The answers to those questions can shape our behavior as consumers, voters, and investors. Therefore, it is important to get robust, well-informed answers. Doing so requires studying the vast academic literature on climate science, economics, and finance. This approach takes time, but we believe it is the most effective way to build a robust framework for analyzing the links between climate change, the real economy, and investing.
In our new study “The Economics of Climate Change,” we do exactly that. We survey the literature to assess the potential economic impacts of climate change and their implications for investing. We first review the basics of climate science and the historical evolution of greenhouse gas (GHG) emissions. Greenhouse gas concentrations in the atmosphere have increased by about 50% relative to pre-industrial levels.1 Consistent with the increased accumulation of GHG in the atmosphere, the global mean surface temperature has risen by approximately 1.0°C (1.8°F) since 1850.2 If emissions were to stay constant at their current level, it would take only about 40 years for new emissions to equal the amount of CO2 emitted in modern history.

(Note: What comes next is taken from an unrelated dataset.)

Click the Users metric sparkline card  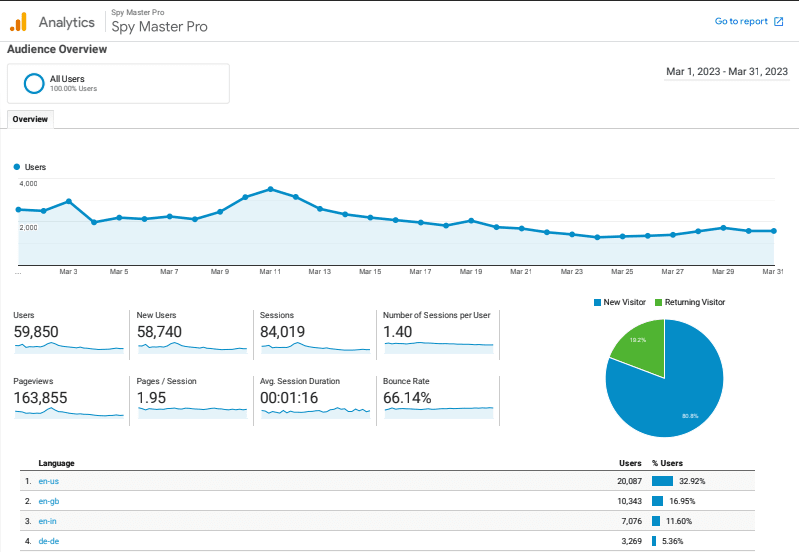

The paper then goes on to show how we can use economics to assess the potential damages, direct and indirect, of climate change. These economic costs are long lasting, uncertain, and highly sensitive to the choice of discount rate used to calculate their present value. Overall, the expected economic costs across studies range from about $35 per metric ton of carbon emissions to over $125.3 At current emission levels (36.6 gigatons per year), the annual economic costs of CO2 emissions alone would be equivalent to 1.5%–5% of global economic output.4
To address climate change, we can take many actions. In our view, economic reasoning provides a powerful tool to analyze the costs and benefits of those actions, including public policies such as carbon taxation and private sector responses designed to produce less carbon-intensive goods and services. Similarly, fundamental investment principles provide a useful framework to analyze the relation between climate risks and asset prices and can help investors navigate the risks and opportunities related to climate change.
The approach we take to analyze climate change and its investment implications is the same rigorous, science-based approach we have taken to study other investment challenges for close to 40 years. We harness the power of robust academic research to help us understand the issues relevant to investors and, where appropriate, apply the findings from that research to our investment process.